National Public Radio reports the essay is more important than ever this year. But maybe not about Covid:
By most accounts, students’ recommendations and their essays will get a closer read. And admissions officers will pore over transcripts looking for academic rigor and any patterns that help bear out a student’s academic profile. They’ll be working overtime trying to triangulate each piece of the application they have, to make up for what they don’t.
“The time and intensity that will be involved in the upcoming year is terrifying,” Abbott said. With some 35,000 applications expected to come in without standardized test scores or “a nice, easy, clean grade-point average that we can hang our hat on,” admissions officers will have to “take a deeper dive into each file and dig deeper into each candidate.”
“I’ll use myself as example. I’ve had to cancel my wedding four times,” Schiffman said, with a laugh. “Everyone is going through something, so I don’t think [admissions] folks are going to want to relive it over and over and over again with 45,000 applications.”
Schiffman is quick to add, however, that admissions officers understand the pandemic has created truly extenuating circumstances for many students, and they will be paying close attention to a new short question about how it’s affected students that has been added to this year’s Common Application.
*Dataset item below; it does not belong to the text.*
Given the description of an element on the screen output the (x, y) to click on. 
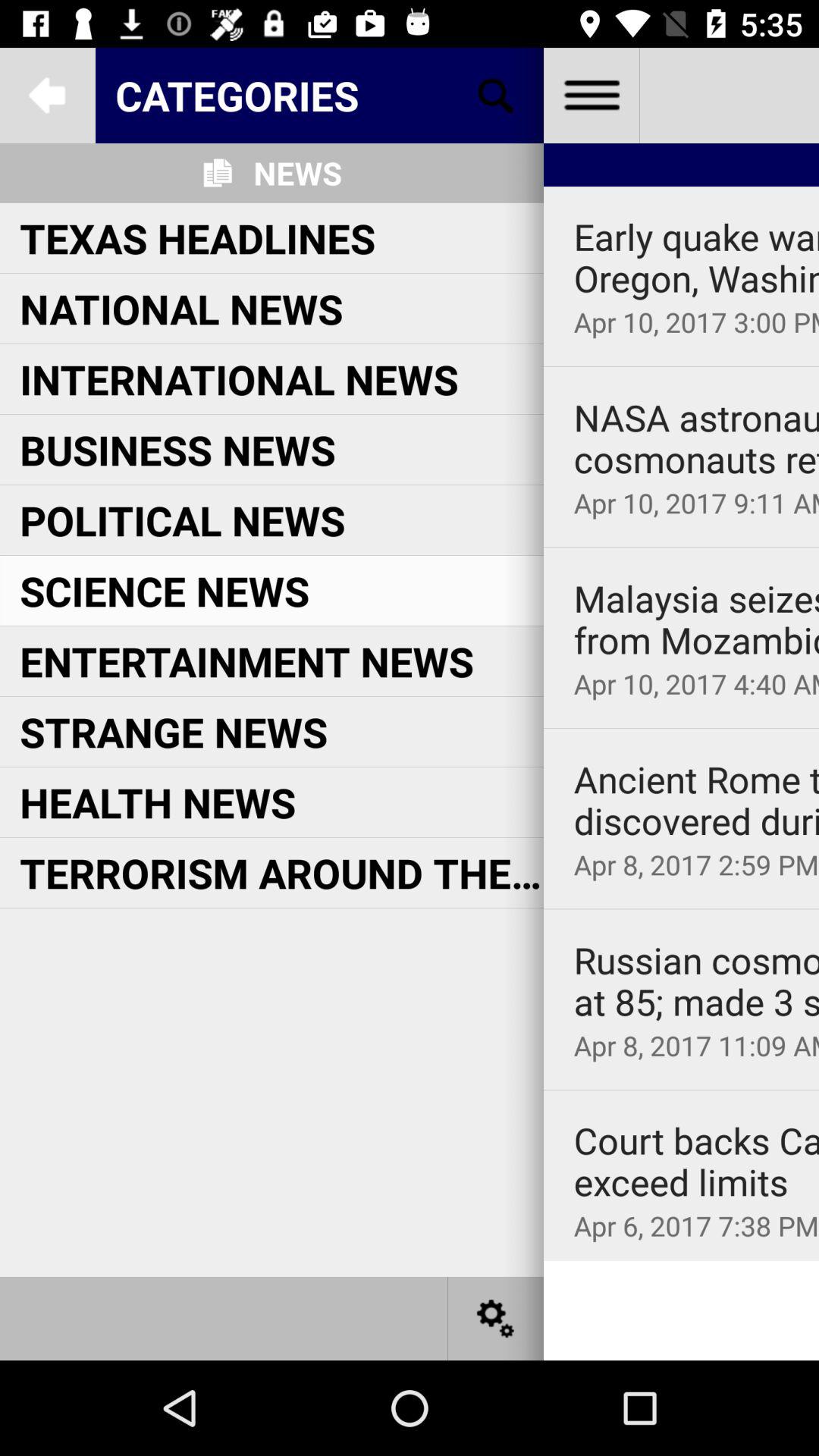
press the icon above apr 6 2017 icon (696, 1161)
“We’re real people who are also experiencing COVID,” said Whitney Soule, senior vice president, dean of admissions and student aid at Bowdoin College in Maine. “We’re also worried about people we love who are sick. We’re also not able to see people that we need to see or go places we really need to go. We’re living with a lot of the same stresses. So we understand what [students] will be telling us, and we’re sensitive to it, and we care about it.”